Two days after mom’s death in December 2011, I was thrown a Hail Mary pass by the U. S. Fifth Circuit Court of Appeal. A case in which I had been appointed to defend an indigent defendant had been stalled in New Orleans when I asked for a full court hearing (an en banc hearing) in order to reverse the judgment from our local federal district court. The Appellate Court had split 10-7 but I was on the losing side. To this day there is no doubt in my mind that the situation was totally my mother’s doing. Now that my workload was reduced by her “relocation,” she wanted me to head to the United States Supreme Court and seek a remedy for my unfairly treated client. So that’s what I did.

Despite the nearly unanimous advice I received telling me to give up that silly idea, I persisted. In November 2012 I briefed and then personally argued my case before the United States Supreme Court in Washington D.C. On February 20, 2013, the SCOTUS issued its ruling. I had won in a 6-3 decision. That date is easy to remember as it was our 42nd wedding anniversary.

In that short period of time, I had been at the Supreme Court, turned 65 and received my Medicare card, and became a grandmother for the first time. I don’t think life can get any better than that.

During the past seven years, my husband and I have continued serving the people of northwest Louisiana as we have since 1990. We maintained a policy that anyone who had a legal question could meet with us in our office for thirty minutes free of charge. That policy afforded me the opportunity to really get to know the people whom I now want to serve as Caddo Parish District Attorney.

Many of those people received answers that helped them solve their problem without retaining an attorney. Others were told that while they had a right to pursue a legal issue, it was unlikely it would be worth the money spent. Others did retain us and lawsuits ensued. Some we won; some we lost. But we always gave it our best effort. I have appeared in everything from a “justice of the peace” court, to mayor’s court, to city courts, to multiple State District Courts and State Court’s of Appeals. And as I said earlier, I was successful at the Supreme Court of the United States. I am currently winding down the remaining cases in our office. Several are civil cases dealing with employment discrimination; a federal criminal case; a murder case in Bossier Parish; and a couple of domestic cases dealing with custody of children.
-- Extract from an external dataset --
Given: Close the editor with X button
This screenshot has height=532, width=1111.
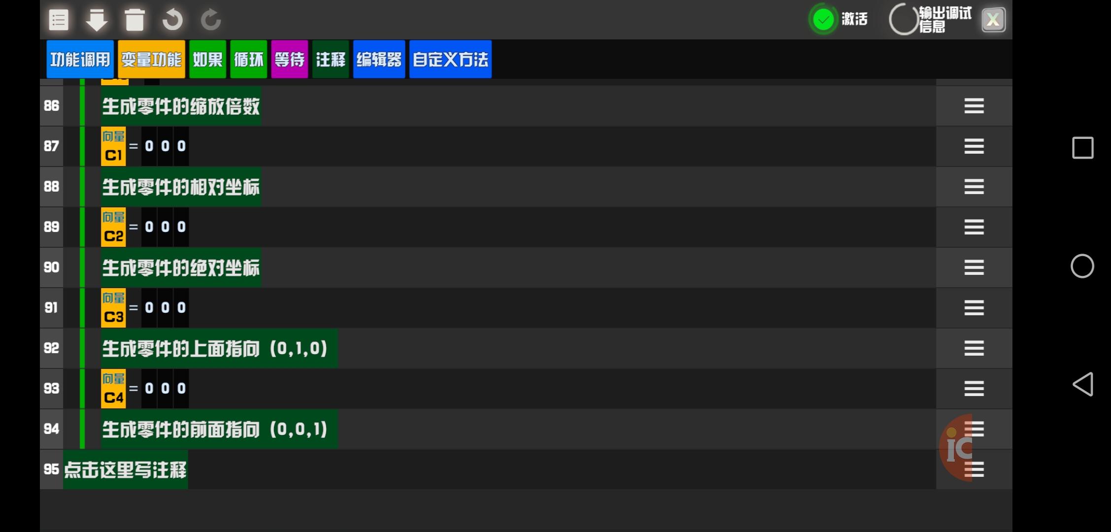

This “mom and pop” practice has given me the opportunity to know exactly the problems faced by the vast majority of folks who live in Caddo Parish. Certainly, the incumbent has spent forty years sitting in one courthouse or another in Caddo Parish where he represented the State and was paid by the taxpayers of this state–or of this parish. That has not been my life.

2020: I have come to the point of retirement from the private practice of law. It is up to the people of Caddo Parish to determine whether they believe my life experiences have prepared me to take on the role of their district attorney. I stand ready to serve you if you so desire.